------ Data records ------

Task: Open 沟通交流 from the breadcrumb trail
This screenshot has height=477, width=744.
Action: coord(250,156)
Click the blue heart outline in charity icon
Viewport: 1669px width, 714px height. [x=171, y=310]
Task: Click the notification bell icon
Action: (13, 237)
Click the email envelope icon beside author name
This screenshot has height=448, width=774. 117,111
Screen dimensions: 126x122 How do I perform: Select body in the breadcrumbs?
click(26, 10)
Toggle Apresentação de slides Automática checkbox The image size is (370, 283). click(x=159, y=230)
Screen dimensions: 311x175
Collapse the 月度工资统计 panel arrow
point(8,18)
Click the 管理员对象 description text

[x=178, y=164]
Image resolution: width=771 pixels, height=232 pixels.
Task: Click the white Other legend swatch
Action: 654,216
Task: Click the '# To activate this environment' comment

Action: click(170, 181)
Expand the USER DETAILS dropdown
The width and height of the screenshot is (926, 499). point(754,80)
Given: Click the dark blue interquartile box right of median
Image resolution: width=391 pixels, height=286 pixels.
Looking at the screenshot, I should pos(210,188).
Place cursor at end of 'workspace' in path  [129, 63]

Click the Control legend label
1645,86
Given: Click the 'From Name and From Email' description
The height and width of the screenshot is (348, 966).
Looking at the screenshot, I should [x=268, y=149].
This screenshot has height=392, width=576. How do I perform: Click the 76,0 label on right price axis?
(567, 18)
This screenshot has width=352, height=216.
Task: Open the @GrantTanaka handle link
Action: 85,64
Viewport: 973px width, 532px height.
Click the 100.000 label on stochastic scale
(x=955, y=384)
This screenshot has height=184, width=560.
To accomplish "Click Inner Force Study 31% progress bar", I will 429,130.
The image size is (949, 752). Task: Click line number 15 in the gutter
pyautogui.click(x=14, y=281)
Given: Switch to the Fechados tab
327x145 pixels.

------

● **Problem details**
Repeat exactly, and only, the lines from the line containing "Collapse the 月度工资统计 panel arrow" through the last line of the records above, both included.

● **Task solution**
Collapse the 月度工资统计 panel arrow
point(8,18)
Click the 管理员对象 description text

[x=178, y=164]
Image resolution: width=771 pixels, height=232 pixels.
Task: Click the white Other legend swatch
Action: 654,216
Task: Click the '# To activate this environment' comment

Action: click(170, 181)
Expand the USER DETAILS dropdown
The width and height of the screenshot is (926, 499). point(754,80)
Given: Click the dark blue interquartile box right of median
Image resolution: width=391 pixels, height=286 pixels.
Looking at the screenshot, I should pos(210,188).
Place cursor at end of 'workspace' in path  [129, 63]

Click the Control legend label
1645,86
Given: Click the 'From Name and From Email' description
The height and width of the screenshot is (348, 966).
Looking at the screenshot, I should [x=268, y=149].
This screenshot has height=392, width=576. How do I perform: Click the 76,0 label on right price axis?
(567, 18)
This screenshot has width=352, height=216.
Task: Open the @GrantTanaka handle link
Action: 85,64
Viewport: 973px width, 532px height.
Click the 100.000 label on stochastic scale
(x=955, y=384)
This screenshot has height=184, width=560.
To accomplish "Click Inner Force Study 31% progress bar", I will 429,130.
The image size is (949, 752). Task: Click line number 15 in the gutter
pyautogui.click(x=14, y=281)
Given: Switch to the Fechados tab
327x145 pixels.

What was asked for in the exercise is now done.